Sastamala Gregoriana is an annual early music festival that takes place in late July in the city of Sastamala, Finland. The festival combines an international concert programme of early music from the medieval, renaissance and baroque periods, old lakeside churches of Sastamala with the unique acoustic spaces and warm local atmosphere. An international early music master class complements the concert series.

The festival was named as the Festival of the Year in 2016 by Finland Festivals.

Since 2015 the festival has been granted the EFFE Festival Label (Europe for Festivals, Festivals for Europe) by the European Festivals Association which is co-financed by the European Union.
EFFE Label admitted to a festival which is recognized for its devotion to three EFFE Label criteria: artistic commitment, community involvement and a festival’s international and global outlook.

== History ==
Since its inception in 1995, Sastamala Gregoriana has always been a celebration of friendship and collaboration between international and Finnish musicians. The festival's first musical director, Kari Kaarna, had strong professional connections with several English musicians, which led to inviting Paul Hillier and Andrew Lawrence-King to be guest performers in the first festival, with Hillier teaching a master class in early vocal music. Besides vocal master class it has been possible to study early music instruments such as viola da gamba, harpsichord and lute.

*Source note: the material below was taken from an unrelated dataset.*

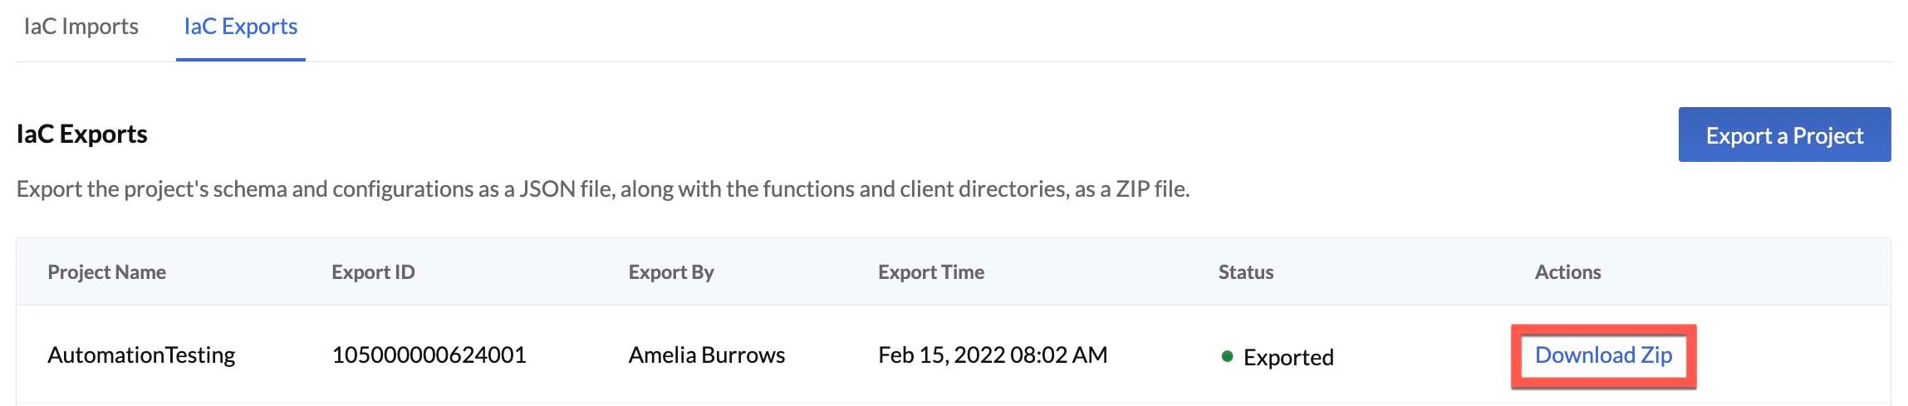The height and width of the screenshot is (406, 1908).
Task: Select the IaC Exports tab
Action: (x=241, y=27)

Festival's current musical director, lutenist Michael Fields, has shaped the festival to its current state and high musical standards since 2005.
He also teaches at the festival's annual early music master class in collaboration with other international and Finnish teachers such as soprano Evelyn Tubb whose vocal master class has been ongoing since the festival's foundation, David Hatcher who teaches viola da gamba, baroque cello and renaissance wind instruments, Corina Marti and Michal Gondko from the mediaeval Ensemble La Morra and Finnish vocal music teacher Hanna Järveläinen and harpsichordist Anna-Maaria Oramo.